# Isopod culture temps



## FortWayneFrogMaster (Jan 24, 2018)

I’ve seen the best breeding temp for an isopod master culture is low to mid 80s. What is the best way to get said temps? Would I be able to place a heat pad under? Mini space heater? Experiences?


----------



## Pumilo (Sep 4, 2010)

I used to run my bug closet with a couple of small, low wattage (40w), lamps. http://www.dendroboard.com/forum/food-feeding/79208-pumilo-dougs-bugs-my-new-closet.html

A heat lamp, for snakes and lizards, would have been a better choice, but my lamps were already on hand to recycle.

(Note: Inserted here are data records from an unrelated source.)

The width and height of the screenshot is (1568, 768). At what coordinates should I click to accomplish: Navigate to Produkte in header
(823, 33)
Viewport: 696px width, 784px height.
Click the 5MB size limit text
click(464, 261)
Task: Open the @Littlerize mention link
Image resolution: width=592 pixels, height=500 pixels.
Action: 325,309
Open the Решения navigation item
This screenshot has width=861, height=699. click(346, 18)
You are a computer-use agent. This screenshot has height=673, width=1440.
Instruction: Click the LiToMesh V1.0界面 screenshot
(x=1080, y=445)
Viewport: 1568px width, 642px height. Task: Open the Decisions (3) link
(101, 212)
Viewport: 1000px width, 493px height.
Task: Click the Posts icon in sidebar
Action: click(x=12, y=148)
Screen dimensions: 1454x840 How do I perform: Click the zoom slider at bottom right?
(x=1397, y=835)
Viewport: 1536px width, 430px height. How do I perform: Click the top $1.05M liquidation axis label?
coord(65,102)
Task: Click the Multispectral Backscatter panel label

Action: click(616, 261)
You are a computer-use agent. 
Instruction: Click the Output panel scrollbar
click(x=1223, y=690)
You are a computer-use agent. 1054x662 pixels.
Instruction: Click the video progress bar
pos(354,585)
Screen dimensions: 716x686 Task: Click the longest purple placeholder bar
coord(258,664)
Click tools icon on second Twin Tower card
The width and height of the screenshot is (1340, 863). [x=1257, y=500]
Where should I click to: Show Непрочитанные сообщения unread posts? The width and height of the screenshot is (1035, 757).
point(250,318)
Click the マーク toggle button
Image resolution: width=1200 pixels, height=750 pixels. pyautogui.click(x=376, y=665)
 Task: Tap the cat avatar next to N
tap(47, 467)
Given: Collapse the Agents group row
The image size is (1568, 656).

A $30 Inkbird electronic temp controller would help stabilize it.


----------



## Louis (Apr 23, 2014)

Low wattage heat pad without a thermostat works fine for me, I just put something under the culture so it's not in direct contact with the heat mat.
It's well worth providing them some additional heat as it really makes a difference to their rate of reproduction in some cases.
In one of my gecko tanks for some reason huge numbers of baby but not adult isopods congregate right under the basking lamp during the hottest part of the day when temps in that spot reach around 32c. I'm confused by it as I can't think why the smallest, and most vulnerable to dessication, would be so attracted to the hottest, dryest part of the tank.


----------